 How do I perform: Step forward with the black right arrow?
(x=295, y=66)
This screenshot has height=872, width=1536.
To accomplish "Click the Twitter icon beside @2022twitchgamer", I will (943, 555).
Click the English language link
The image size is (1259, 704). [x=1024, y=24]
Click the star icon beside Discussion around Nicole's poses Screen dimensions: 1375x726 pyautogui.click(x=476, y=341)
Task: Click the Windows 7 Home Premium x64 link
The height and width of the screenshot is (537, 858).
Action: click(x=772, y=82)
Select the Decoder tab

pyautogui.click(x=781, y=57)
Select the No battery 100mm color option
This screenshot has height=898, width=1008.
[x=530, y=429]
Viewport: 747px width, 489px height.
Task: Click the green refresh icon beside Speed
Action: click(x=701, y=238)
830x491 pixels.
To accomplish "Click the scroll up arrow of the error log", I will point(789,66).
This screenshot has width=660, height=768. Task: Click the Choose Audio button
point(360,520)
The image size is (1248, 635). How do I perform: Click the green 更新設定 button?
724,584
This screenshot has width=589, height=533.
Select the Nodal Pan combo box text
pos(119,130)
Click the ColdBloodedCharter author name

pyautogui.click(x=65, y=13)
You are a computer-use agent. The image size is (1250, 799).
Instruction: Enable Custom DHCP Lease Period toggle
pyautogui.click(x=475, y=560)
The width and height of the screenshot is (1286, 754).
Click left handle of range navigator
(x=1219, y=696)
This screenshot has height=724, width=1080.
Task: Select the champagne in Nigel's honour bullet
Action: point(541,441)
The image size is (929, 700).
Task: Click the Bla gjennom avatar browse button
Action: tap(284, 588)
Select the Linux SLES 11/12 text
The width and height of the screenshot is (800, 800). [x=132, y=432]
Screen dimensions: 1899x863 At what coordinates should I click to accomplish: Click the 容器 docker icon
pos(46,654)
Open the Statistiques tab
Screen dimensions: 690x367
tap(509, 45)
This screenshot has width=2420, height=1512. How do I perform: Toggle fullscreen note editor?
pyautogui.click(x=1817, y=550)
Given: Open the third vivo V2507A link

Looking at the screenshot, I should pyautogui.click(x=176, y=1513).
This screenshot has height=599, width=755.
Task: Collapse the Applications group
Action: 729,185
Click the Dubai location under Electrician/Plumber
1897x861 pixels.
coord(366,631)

* Task brief *
Retype only the lines running from the top of the listing to the line that holds "Click the star", both ends included.

* Exercise result *
 How do I perform: Step forward with the black right arrow?
(x=295, y=66)
This screenshot has height=872, width=1536.
To accomplish "Click the Twitter icon beside @2022twitchgamer", I will (943, 555).
Click the English language link
The image size is (1259, 704). [x=1024, y=24]
Click the star icon beside Discussion around Nicole's poses Screen dimensions: 1375x726 pyautogui.click(x=476, y=341)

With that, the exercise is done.